Ornate Chorus Frog

Scientific name: Pseudacris ornata

These stout frogs have very strong markings, and coloring that varies based on their habitat—from tans and red-browns, to strong greens. They are more commonly seen and heard during winter and spring months, and then they burrow into sand and leaves to wait out the warm seasons.


Small and stout, usually 1 to 1.5 inches long. Color varies based on habitat, usually from green-gray to reddish-brown. They usually have a solid or broken line from their nose to their sides. Their bellies are white and often their heads have a faded triangle mark. Sometimes their lower backs have dark spots or stripes, and sometimes their hind legs have yellow spots.

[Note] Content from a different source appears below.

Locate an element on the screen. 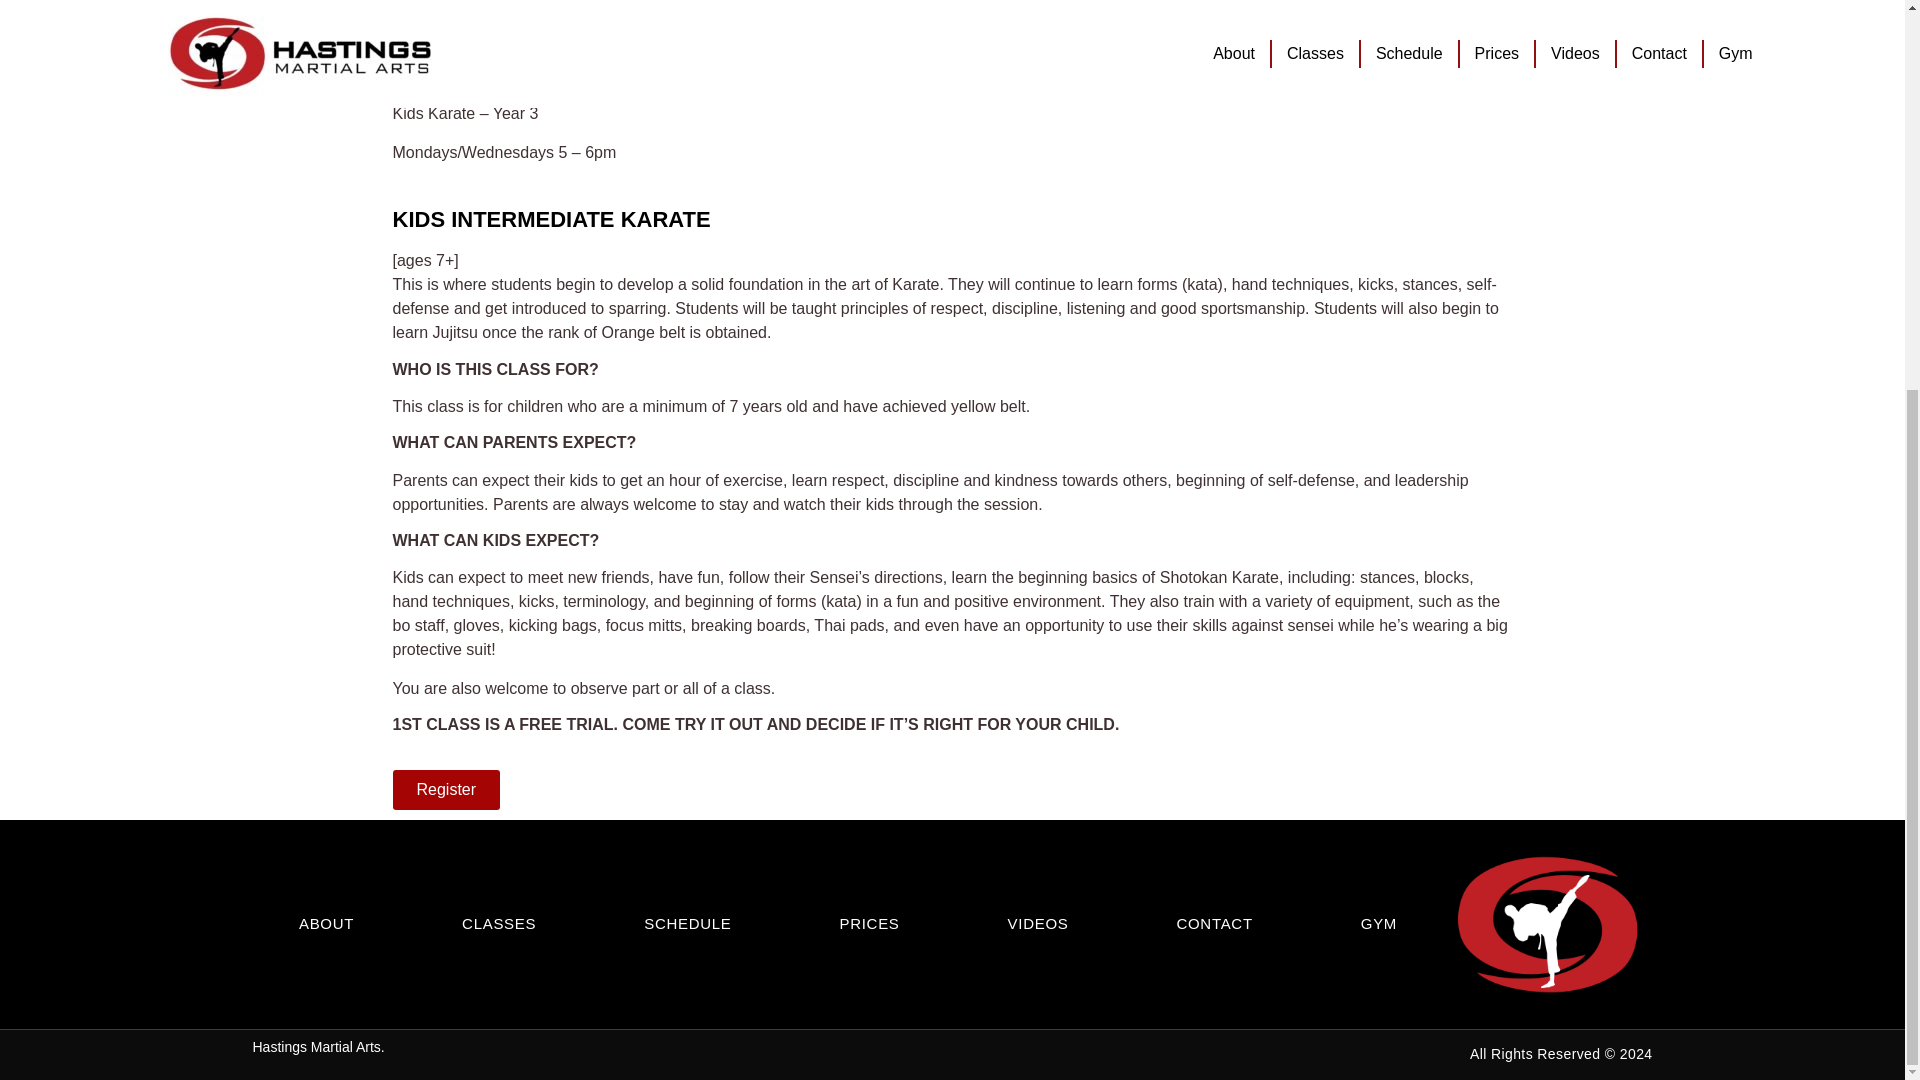  VIDEOS is located at coordinates (1038, 924).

Ornate chorus frogs generally live in pinelands or upland fields and woods, and spend the hotter seasons of summer and fall burrowed under sand and vegetation. They become active as the weather cools and move downhill toward water for their winter-spring breeding season. Their preference for being active in the winter months means their main predators—snakes—are already hibernating, and their striking markings create an additional layer of camouflage protection.


Ornate Chorus Frog


Insectivores. They eat mainly worms, larvae and small insects.

Habitat & Range


Scientists studying these frogs have noted that they rarely live more than one or two breeding cycles because of predation and fighting among frogs. Urbanization has disrupted their habitats as well, causing scientists to watch their populations cautiously.